Triumphalism and Its Legacy:  Reassessing US Foreign Policy at the of End of the Cold War, 25 Years On

Mary Sarotte, University of Southern California

The Era of grand ensembles: nation and state during Algeria’s Revolution (1945-1962)

Todd Shepard, John Hopkins

What role did plans to create supranational states play in both French and Algerian national projects during Algeria’s revolution? This talk examines new archival sources from French and Algerian archives to suggest both that such projects were more significant than current scholarship admits and that they offer insight into a transnational “era of grands ensembles” (1945-1962). In this period, as the discussions of scholars, anticolonial activists, state planners, and international organizations such as UNESCO reveal, it was presumed that the age of the nation-state had past. What French and Algerian plans emphasize, however, is that many participants in this discussion were also certain that nations would continue to flourish, if they became part of supranational states.

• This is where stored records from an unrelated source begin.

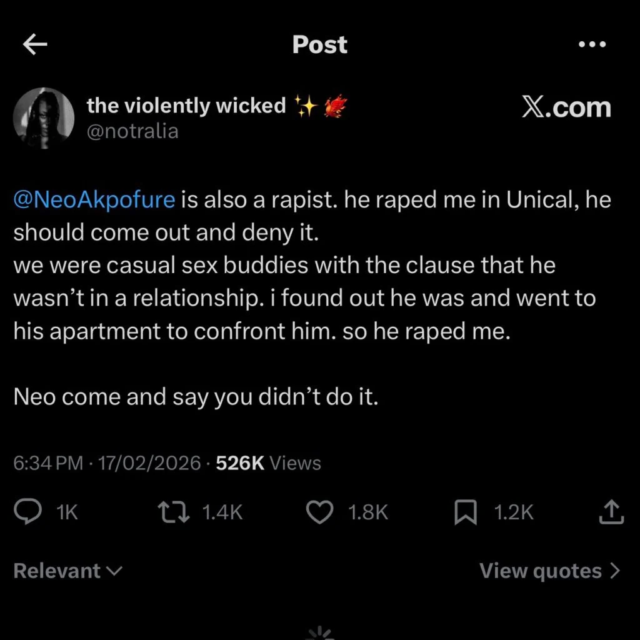Tap the loading spinner below the post
Screen dimensions: 640x640
point(320,631)
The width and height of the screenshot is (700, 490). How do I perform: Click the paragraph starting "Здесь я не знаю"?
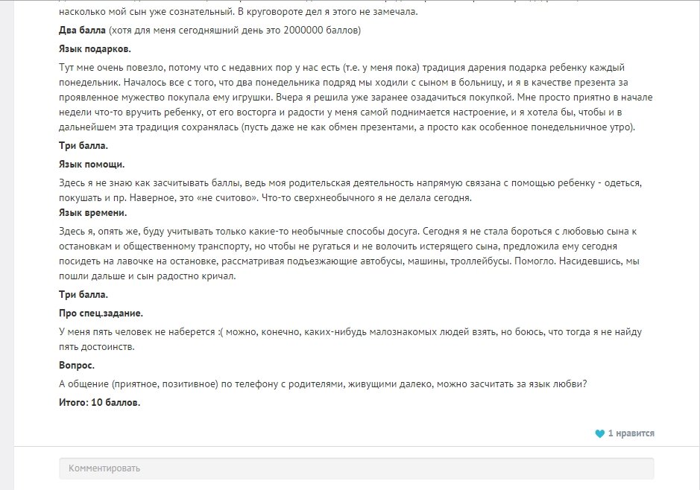pyautogui.click(x=350, y=190)
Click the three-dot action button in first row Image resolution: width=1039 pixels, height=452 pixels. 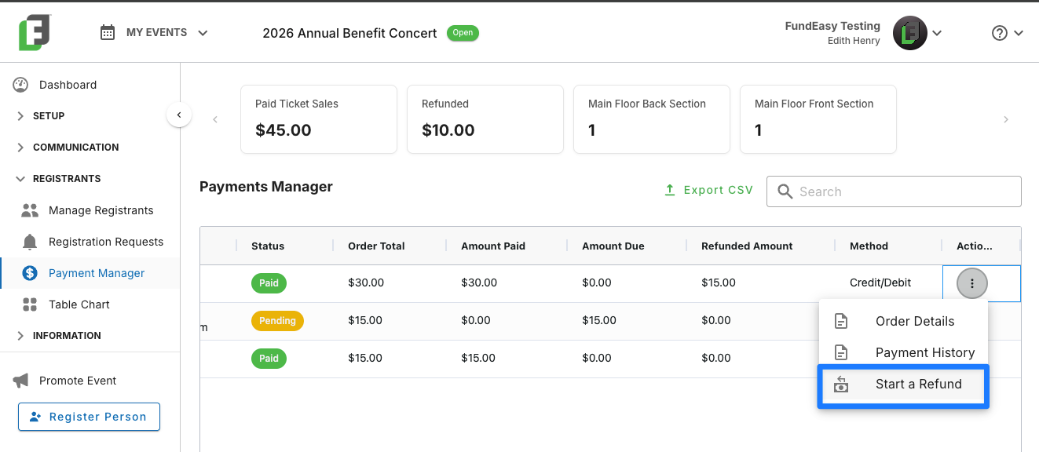coord(972,283)

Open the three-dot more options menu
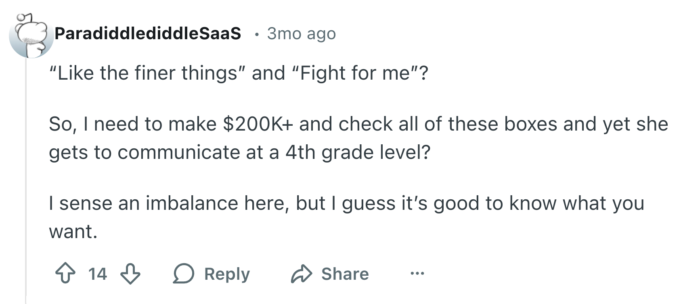pyautogui.click(x=417, y=274)
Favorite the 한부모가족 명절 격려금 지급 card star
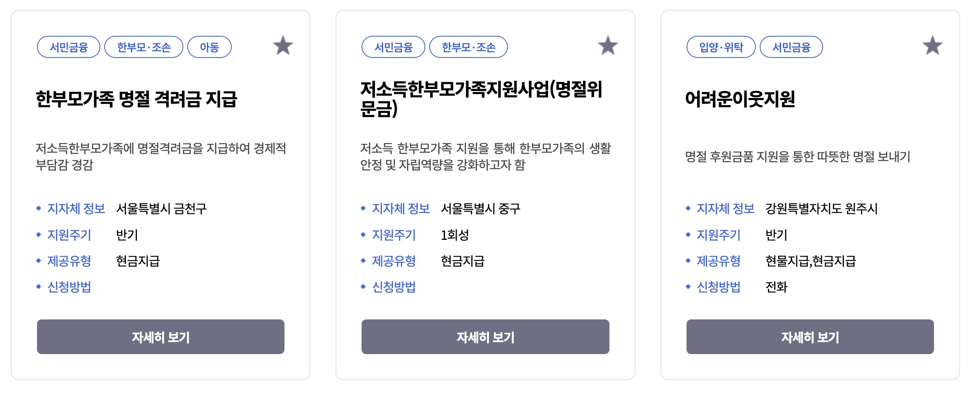The image size is (971, 397). (283, 46)
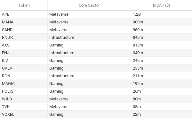Select the APE token cell
Image resolution: width=192 pixels, height=119 pixels.
[x=24, y=14]
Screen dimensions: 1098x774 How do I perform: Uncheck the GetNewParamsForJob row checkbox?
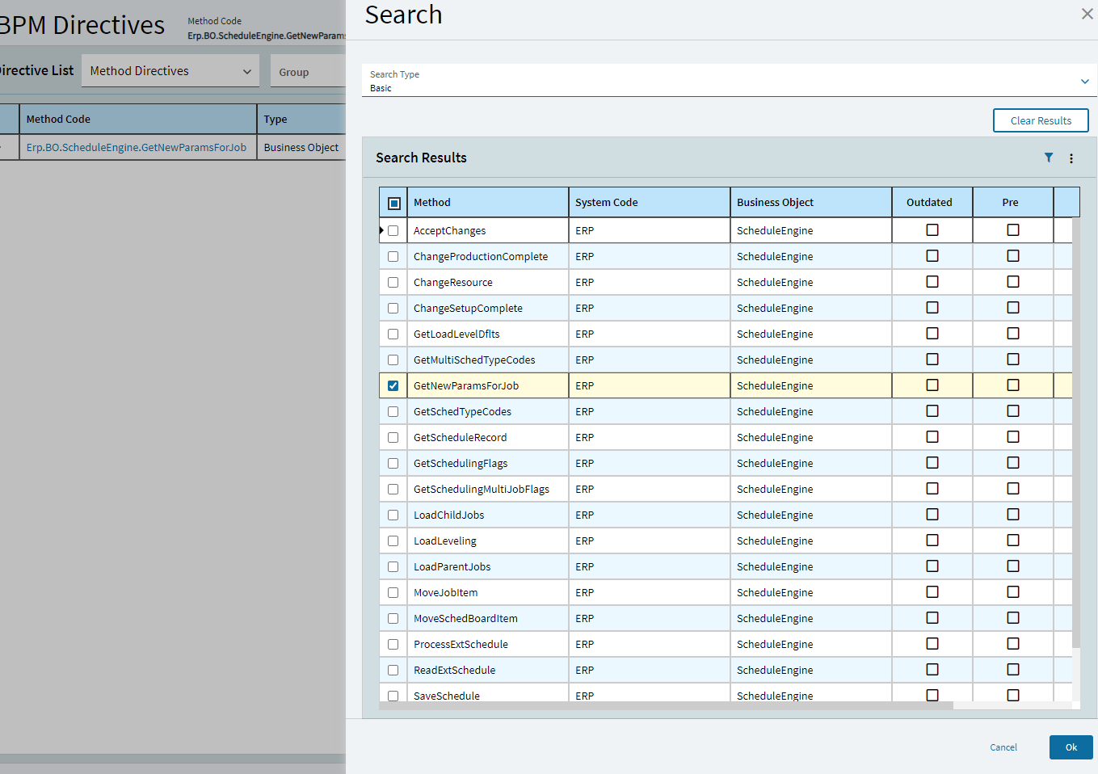393,385
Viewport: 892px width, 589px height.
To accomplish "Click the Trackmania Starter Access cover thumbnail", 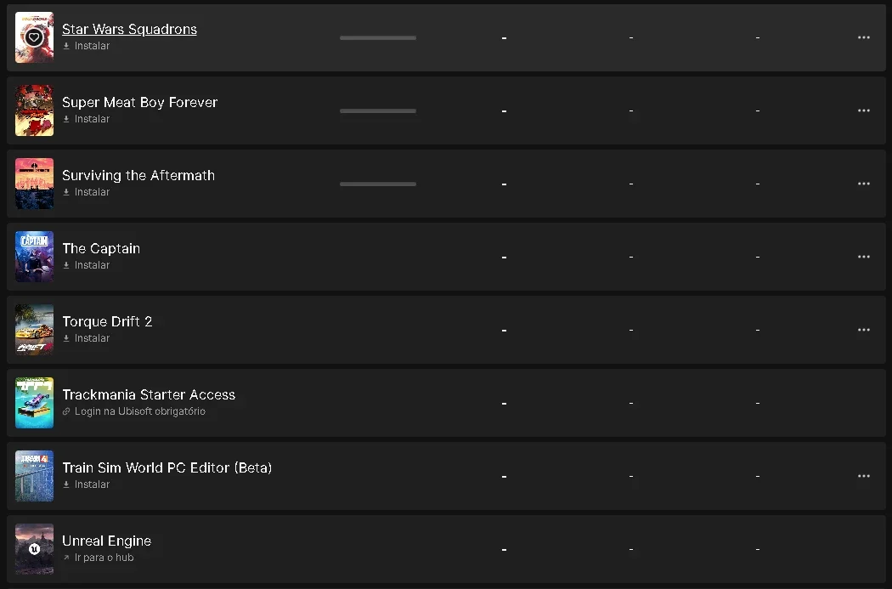I will 34,403.
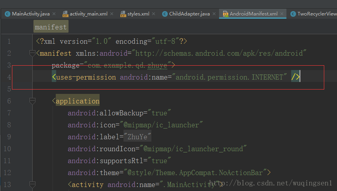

“Spanish Ships and Allied Strategy in the Atlantic Borderlands of World War II”

Brooke Blower, Boston University

A Mecca for Economists and Planners”: Economists’ Pilgrimages to Nehru’s India

David Engerman, Brandeis University

“A Mecca for Economists and Planners” examines the flows of foreign economists into India during a crucial period in the economic history of independent India: the formulation of the second Five-Year Plan in mid-1950s.  Foreign economists of all political stripes – from Milton Friedman to Joan Robinson to Oskar Lange – came to India with hopes of shaping India’s economic future; “A Mecca for Economists and Planners” explores their impact in India.

The End of the Soviet Empire: 1991, the Ukraine, and Putin

Serhii Plokhii, Harvard University

Drawing on recently declassified documents and original interviews with key participants, Plokhy presents a bold new interpretation of the Soviet Union’s final months and argues that the key to the Soviet collapse was the inability of the two largest Soviet republics, Russia and Ukraine, to agree on the continuing existence of a unified state. By attributing the Soviet collapse to the impact of American actions, US policy makers overrated their own capacities in toppling and rebuilding foreign regimes. Not only was the key American role in the demise of the Soviet Union a myth, but this misplaced belief has guided—and haunted—American foreign policy ever since.